◆ DIRECTIONS FOR THIS TASK: Copy every line of the entries that has the string "computer" in it.

◆ Saved data entries:
# # # # # # #

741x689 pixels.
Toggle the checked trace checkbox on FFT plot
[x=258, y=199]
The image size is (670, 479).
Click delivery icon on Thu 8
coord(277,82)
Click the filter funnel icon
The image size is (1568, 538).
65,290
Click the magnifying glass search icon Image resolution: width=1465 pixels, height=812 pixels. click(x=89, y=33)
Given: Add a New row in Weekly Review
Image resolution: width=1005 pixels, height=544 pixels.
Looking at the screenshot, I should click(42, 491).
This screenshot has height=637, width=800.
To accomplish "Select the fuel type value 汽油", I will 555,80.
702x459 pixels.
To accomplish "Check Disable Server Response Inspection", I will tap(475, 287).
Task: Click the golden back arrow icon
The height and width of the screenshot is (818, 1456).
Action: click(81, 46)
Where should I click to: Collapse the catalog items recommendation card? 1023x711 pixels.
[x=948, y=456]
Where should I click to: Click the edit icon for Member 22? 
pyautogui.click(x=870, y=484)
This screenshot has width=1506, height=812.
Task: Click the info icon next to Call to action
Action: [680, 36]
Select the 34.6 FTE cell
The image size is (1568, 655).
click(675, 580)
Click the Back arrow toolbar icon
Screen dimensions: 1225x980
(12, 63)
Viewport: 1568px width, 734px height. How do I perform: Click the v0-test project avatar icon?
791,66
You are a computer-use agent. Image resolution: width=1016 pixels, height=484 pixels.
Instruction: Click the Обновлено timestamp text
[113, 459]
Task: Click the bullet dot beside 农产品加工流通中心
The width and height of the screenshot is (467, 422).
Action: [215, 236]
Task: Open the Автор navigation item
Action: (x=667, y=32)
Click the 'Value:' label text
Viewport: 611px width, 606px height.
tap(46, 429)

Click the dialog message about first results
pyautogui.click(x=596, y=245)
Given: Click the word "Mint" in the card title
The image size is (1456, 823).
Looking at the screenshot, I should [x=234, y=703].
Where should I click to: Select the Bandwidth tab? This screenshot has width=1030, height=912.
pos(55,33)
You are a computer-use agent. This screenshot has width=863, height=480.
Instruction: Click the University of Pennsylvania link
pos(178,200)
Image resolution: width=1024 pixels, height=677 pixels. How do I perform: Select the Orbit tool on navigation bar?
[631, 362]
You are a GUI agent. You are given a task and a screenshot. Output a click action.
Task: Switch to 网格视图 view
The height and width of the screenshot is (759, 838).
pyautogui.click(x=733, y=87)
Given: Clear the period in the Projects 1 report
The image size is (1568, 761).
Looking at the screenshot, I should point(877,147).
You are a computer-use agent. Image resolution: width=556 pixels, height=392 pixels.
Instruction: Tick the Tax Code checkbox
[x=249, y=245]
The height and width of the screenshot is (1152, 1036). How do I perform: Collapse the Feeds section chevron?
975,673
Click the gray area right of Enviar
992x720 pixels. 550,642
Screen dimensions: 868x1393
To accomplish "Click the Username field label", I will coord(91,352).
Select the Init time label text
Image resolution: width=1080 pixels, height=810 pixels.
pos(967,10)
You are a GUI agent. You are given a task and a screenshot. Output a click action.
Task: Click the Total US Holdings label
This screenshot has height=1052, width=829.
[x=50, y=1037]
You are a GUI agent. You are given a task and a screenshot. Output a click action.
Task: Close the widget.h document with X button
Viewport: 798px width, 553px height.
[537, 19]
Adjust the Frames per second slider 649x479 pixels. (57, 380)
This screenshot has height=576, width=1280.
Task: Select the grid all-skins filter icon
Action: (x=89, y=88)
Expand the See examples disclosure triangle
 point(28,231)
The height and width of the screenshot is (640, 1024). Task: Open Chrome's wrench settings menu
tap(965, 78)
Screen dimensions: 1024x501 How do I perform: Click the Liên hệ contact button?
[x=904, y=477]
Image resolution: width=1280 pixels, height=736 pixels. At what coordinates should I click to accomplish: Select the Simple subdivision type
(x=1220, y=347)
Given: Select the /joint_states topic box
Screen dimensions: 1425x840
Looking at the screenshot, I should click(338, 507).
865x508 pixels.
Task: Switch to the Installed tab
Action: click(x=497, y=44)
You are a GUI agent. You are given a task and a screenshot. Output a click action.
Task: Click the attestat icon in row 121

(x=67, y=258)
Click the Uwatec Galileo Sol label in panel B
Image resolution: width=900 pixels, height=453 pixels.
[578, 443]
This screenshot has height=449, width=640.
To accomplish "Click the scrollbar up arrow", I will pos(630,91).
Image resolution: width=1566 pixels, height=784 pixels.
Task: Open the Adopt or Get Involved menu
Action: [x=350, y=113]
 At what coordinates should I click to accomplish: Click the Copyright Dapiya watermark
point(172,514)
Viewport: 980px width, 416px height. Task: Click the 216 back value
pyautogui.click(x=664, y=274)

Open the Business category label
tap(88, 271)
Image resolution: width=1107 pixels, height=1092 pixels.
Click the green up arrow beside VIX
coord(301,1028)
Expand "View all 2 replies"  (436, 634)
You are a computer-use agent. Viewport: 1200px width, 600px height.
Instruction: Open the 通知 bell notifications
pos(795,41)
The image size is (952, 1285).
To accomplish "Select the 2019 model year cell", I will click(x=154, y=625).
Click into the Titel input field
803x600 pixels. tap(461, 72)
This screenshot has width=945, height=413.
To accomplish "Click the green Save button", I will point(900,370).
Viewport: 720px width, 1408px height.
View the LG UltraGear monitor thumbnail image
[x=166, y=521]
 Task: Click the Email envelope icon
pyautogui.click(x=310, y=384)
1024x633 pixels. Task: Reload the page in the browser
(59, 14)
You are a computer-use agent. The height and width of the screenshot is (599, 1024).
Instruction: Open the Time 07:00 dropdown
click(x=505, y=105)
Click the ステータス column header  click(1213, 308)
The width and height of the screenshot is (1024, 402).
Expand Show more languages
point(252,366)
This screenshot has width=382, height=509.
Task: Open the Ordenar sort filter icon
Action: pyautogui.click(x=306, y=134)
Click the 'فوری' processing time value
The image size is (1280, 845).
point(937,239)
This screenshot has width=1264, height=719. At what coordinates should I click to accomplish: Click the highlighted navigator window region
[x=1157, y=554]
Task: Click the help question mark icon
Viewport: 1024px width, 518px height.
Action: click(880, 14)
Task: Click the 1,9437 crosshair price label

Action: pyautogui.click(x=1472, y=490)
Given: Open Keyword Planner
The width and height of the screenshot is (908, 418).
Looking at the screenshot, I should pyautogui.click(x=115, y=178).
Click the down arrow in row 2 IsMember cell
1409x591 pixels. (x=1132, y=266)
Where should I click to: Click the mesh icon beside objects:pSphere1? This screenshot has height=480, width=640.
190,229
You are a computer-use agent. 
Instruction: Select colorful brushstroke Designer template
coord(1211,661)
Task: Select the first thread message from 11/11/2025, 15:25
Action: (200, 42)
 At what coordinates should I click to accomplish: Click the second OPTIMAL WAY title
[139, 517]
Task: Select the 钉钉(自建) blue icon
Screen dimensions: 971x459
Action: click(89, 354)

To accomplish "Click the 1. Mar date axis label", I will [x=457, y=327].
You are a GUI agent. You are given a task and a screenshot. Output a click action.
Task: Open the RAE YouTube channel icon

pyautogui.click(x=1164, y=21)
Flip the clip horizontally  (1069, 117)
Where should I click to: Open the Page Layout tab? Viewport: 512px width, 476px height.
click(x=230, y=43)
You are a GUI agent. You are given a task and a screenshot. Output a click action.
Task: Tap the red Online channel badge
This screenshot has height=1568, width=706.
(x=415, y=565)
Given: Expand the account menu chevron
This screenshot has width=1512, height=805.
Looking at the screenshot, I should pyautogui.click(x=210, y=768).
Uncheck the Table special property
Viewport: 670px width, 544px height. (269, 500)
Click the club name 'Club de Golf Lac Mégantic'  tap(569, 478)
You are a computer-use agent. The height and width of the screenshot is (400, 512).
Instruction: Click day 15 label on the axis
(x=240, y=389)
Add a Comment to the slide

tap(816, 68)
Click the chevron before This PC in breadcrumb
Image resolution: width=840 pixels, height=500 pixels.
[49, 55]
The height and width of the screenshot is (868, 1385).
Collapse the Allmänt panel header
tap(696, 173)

# # # # # # #

◆ OUTPUT FOR THIS EXERCISE:
You are a computer-use agent. Image resolution: width=1016 pixels, height=484 pixels.
You are a computer-use agent. This screenshot has width=863, height=480.
You are a computer-use agent. Image resolution: width=556 pixels, height=392 pixels.
You are a computer-use agent. Viewport: 1200px width, 600px height.
You are a computer-use agent. The height and width of the screenshot is (599, 1024).
You are a computer-use agent. 
You are a computer-use agent. The height and width of the screenshot is (400, 512).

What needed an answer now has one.